4. Session Renewables

There were three presentations in this session. Daniel Gudopp (Lahmeyer International) provided a review of Concentration Solar Power from a technological and commercial perspective and concluded that CSP has the potential for utility scale energy generation that was adaptable to a market context. This said, discussion centered on technical challenges such as coping with sand storms and high-water usage in desert locations, where some of the biggest CSP resources lie. Markus Reichel (Dreberis Dresden) explored the effects of different RES investment support schemes (Feed-in-Tariffs vs. quotas) on investment risk and therefore on the cost of capital. His analysis led to the conclusion that FIT implied lower risk and therefore a lower cost of capital. By way of contrast countries with quotas would have to have higher energy prices to offset the additional risk investors felt they were fencing and for these same reasons the cost of capital would be higher in this context. The final presentation, my own, explored whether the patterns of induced diffusion (i.e. when a policy intervention pushes the take-up of a technology) were different to the ‘s’ shapes observed conventionally.

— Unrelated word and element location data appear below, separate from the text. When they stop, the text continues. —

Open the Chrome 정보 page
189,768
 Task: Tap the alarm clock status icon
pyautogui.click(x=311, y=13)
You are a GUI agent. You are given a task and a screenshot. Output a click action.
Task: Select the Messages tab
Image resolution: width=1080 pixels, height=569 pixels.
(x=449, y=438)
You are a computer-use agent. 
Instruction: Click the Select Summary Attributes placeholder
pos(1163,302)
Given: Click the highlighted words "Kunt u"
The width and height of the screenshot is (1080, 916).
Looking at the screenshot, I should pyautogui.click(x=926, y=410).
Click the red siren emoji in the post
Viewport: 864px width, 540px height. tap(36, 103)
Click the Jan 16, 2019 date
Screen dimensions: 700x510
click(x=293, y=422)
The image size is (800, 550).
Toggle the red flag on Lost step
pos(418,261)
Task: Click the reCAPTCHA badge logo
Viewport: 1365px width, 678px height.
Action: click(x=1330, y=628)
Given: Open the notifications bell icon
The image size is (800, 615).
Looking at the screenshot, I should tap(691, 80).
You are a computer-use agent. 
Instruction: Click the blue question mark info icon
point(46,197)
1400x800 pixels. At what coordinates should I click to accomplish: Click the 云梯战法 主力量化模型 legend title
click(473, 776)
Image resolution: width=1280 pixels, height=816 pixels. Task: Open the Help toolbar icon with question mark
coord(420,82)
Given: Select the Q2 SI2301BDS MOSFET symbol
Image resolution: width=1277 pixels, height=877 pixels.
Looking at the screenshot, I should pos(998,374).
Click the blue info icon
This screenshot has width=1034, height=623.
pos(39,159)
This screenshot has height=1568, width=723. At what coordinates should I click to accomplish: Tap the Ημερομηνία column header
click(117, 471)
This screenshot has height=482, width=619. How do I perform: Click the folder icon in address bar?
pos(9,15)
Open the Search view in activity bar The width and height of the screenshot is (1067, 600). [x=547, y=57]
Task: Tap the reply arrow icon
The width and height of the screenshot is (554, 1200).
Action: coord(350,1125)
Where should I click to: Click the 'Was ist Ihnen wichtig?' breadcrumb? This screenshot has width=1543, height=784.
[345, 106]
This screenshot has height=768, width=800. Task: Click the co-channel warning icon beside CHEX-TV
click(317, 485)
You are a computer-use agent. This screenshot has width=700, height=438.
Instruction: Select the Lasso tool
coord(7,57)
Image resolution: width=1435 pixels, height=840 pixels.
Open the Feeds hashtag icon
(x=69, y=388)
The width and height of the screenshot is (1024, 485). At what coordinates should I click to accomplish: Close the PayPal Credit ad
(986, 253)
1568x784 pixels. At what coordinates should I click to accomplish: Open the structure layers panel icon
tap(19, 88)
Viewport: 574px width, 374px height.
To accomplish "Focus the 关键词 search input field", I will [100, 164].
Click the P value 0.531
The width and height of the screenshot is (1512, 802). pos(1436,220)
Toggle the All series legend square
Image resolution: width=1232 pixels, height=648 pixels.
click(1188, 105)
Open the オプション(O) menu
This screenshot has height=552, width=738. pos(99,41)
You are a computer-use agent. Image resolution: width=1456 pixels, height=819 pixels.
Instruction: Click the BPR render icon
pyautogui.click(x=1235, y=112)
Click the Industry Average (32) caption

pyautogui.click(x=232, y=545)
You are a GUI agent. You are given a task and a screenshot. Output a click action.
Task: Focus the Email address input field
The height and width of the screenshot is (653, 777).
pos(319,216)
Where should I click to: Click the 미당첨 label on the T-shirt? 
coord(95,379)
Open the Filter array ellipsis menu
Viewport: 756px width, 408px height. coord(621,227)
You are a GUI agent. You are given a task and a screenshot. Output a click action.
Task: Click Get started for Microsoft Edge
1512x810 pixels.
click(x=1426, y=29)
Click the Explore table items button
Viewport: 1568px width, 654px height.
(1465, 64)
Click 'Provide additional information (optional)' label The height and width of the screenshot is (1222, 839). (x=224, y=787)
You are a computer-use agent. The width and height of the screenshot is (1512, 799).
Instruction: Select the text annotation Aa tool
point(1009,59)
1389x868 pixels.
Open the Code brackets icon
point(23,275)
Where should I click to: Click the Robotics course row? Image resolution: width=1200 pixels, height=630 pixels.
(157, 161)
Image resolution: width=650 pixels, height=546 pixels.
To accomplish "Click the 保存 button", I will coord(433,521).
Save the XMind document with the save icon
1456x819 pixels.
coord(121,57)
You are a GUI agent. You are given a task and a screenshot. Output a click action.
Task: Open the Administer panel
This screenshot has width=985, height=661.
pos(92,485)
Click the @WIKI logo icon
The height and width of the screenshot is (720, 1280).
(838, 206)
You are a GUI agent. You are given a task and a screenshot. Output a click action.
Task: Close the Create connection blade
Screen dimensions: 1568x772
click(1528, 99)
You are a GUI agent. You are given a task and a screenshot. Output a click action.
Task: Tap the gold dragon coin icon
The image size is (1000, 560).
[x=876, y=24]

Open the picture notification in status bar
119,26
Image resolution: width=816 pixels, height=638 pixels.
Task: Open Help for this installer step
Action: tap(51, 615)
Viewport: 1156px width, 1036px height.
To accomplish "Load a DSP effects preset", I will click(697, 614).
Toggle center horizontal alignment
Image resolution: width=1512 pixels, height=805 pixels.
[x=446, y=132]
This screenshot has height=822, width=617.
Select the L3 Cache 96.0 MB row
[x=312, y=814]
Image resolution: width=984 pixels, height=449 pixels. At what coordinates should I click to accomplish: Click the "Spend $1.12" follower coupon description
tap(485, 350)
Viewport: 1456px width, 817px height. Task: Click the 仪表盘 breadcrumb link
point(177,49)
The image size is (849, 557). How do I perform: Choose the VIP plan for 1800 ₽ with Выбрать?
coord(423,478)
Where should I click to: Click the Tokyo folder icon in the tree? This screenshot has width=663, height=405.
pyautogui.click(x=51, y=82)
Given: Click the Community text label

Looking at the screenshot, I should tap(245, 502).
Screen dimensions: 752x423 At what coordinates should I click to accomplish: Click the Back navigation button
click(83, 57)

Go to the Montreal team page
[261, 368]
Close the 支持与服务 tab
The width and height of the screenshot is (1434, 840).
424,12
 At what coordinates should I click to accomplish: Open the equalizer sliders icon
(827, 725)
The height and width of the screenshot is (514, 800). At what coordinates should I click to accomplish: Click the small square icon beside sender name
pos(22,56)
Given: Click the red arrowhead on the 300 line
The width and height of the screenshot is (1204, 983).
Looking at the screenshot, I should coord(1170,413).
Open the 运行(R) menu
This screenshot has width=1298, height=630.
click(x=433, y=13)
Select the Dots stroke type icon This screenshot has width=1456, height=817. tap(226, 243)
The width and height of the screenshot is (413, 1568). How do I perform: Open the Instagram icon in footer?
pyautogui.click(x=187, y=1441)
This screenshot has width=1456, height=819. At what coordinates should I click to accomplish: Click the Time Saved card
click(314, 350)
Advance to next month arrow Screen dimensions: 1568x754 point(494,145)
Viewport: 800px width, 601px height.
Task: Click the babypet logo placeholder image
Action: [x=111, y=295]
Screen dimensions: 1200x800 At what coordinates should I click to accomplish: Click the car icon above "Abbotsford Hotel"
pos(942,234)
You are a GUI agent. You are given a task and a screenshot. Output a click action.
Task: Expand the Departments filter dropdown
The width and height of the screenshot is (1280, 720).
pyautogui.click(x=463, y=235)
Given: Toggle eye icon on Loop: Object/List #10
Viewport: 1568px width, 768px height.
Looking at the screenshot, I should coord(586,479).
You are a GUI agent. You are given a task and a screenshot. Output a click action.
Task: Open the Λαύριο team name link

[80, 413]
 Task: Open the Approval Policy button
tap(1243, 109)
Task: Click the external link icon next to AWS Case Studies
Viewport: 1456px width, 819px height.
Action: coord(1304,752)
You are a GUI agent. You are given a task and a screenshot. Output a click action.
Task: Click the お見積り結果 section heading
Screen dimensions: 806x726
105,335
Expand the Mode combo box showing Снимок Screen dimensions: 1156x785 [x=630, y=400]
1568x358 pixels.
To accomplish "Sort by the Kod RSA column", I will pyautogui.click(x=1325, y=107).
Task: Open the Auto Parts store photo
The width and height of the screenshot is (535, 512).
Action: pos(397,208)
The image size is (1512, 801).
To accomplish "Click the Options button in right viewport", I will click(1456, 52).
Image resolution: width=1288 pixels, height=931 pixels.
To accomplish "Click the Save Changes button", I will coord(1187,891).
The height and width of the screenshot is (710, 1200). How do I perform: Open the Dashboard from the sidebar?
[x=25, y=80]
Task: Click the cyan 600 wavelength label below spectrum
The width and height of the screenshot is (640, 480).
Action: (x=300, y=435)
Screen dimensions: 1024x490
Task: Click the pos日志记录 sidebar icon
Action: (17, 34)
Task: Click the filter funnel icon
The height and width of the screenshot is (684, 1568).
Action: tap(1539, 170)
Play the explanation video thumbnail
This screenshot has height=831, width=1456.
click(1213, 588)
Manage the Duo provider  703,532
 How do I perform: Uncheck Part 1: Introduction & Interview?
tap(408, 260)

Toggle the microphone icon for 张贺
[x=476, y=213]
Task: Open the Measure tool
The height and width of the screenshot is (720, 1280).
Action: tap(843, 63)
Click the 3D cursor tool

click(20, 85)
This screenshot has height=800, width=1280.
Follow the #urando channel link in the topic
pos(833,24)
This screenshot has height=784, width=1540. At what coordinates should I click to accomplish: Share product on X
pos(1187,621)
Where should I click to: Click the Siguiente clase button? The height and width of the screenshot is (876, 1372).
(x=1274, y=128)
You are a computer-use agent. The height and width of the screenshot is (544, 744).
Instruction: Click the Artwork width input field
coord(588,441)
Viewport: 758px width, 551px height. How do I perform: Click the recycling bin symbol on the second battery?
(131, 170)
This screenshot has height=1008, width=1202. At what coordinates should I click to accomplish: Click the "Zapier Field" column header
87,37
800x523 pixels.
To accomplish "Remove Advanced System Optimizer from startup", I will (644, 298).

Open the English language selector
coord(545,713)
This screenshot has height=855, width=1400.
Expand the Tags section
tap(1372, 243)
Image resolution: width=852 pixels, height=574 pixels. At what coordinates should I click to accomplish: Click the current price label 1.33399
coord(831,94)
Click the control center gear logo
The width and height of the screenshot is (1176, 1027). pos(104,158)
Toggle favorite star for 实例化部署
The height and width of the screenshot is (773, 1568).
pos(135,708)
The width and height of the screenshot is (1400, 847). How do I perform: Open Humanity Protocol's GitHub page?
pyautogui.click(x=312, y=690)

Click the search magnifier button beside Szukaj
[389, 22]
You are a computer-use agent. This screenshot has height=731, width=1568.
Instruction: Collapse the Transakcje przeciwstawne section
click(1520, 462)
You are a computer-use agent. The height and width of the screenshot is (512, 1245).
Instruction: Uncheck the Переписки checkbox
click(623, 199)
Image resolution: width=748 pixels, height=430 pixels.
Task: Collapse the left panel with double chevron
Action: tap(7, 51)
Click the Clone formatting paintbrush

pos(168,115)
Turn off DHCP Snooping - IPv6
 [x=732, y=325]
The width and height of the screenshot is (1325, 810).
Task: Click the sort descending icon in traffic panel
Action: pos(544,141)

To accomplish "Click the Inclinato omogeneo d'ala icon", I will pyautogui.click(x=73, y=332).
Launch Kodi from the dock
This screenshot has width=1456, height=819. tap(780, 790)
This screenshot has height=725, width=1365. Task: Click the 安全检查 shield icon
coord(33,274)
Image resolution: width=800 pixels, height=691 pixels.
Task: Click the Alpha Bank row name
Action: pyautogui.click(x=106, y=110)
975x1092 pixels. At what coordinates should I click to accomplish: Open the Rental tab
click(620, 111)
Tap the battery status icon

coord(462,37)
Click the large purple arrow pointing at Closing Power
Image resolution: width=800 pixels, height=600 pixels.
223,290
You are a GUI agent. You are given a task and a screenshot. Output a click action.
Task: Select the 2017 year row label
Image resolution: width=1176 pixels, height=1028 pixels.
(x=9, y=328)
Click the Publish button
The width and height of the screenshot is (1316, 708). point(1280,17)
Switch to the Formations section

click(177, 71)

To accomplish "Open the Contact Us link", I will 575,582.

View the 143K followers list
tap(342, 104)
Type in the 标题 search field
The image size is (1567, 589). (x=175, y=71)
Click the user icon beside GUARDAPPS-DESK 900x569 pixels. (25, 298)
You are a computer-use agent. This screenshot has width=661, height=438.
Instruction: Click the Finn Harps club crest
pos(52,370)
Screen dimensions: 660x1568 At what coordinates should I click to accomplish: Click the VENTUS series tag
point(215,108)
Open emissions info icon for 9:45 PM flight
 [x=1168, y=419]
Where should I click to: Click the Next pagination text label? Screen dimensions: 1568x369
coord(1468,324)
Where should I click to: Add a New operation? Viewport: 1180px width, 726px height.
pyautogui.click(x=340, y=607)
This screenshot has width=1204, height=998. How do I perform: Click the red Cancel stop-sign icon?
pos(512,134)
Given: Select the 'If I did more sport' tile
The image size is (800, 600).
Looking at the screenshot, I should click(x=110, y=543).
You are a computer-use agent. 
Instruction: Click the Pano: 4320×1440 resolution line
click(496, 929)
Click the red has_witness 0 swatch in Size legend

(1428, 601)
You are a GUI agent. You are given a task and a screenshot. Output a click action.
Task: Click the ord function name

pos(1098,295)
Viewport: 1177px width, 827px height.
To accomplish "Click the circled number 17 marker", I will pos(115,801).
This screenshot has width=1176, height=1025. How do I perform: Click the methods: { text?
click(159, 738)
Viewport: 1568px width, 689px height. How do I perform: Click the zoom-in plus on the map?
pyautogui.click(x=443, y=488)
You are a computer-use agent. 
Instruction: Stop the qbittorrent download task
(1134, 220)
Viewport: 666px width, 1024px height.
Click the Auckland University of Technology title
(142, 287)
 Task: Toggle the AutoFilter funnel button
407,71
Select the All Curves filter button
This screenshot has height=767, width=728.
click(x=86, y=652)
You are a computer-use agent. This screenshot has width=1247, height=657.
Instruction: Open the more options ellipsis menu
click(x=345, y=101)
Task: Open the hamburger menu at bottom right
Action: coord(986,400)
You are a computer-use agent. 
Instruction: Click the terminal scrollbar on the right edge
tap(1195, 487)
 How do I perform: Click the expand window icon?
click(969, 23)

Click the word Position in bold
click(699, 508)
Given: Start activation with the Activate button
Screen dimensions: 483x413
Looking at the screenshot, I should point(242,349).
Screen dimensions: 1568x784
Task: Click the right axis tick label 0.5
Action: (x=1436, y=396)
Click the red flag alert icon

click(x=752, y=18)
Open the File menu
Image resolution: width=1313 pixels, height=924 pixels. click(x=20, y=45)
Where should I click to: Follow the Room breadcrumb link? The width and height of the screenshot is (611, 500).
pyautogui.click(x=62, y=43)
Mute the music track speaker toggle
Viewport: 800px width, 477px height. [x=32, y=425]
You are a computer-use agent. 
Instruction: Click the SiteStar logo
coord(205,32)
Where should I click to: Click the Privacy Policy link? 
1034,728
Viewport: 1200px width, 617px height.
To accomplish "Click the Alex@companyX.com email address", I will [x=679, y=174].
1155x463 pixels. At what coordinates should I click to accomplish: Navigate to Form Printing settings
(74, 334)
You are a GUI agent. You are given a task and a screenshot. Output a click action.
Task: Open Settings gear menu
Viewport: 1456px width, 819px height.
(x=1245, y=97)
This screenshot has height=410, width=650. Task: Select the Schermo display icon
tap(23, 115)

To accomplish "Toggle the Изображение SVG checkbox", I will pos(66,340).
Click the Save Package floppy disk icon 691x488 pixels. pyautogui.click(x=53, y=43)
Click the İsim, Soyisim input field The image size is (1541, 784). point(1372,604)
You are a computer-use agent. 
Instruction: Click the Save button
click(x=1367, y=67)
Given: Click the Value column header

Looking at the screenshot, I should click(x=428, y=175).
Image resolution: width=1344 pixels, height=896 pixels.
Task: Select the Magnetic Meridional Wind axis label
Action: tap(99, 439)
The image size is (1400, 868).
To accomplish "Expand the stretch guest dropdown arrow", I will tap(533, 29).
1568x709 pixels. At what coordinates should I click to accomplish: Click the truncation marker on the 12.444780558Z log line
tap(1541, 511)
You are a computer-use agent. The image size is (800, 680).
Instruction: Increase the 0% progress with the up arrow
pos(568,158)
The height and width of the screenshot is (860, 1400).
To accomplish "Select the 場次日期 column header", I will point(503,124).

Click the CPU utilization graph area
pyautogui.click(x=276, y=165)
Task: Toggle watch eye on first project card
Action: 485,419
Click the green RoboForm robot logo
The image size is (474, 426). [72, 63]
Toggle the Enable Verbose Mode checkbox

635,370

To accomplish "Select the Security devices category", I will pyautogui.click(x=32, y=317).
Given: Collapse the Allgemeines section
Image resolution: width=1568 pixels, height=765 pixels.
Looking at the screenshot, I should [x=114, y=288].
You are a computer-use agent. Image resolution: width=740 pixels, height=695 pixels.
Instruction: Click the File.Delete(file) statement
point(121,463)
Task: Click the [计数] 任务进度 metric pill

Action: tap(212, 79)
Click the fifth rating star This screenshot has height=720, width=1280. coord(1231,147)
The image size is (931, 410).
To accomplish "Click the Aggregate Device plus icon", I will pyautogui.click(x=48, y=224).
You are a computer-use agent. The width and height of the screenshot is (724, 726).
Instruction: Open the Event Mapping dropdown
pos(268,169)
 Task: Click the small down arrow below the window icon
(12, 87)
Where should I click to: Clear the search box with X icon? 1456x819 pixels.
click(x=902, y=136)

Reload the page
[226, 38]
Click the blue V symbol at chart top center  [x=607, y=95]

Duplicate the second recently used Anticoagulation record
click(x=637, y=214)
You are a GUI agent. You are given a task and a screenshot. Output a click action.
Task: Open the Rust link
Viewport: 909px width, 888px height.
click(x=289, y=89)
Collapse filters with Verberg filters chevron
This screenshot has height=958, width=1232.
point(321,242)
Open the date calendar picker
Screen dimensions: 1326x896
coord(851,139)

5. Session Electricity (2)

Due to prolonged discussions following my presentation I only caught two presentations in this session; by François Cattier (discussed earlier) and by Christian Growitsch (WIK Bad Honnef). The latter explored the efficiency of the German electricity wholesale markets using formal statistical methods (Co-integration Test and Vector Error Correction Models) and concluded that though there were no significant arbitrage opportunities the wholesale spot market remains illiquid and inefficient. The authors suggest that a larger proportion of wholesale electricity should be traded via power exchanges to facilitate liquidity, stability and efficiency.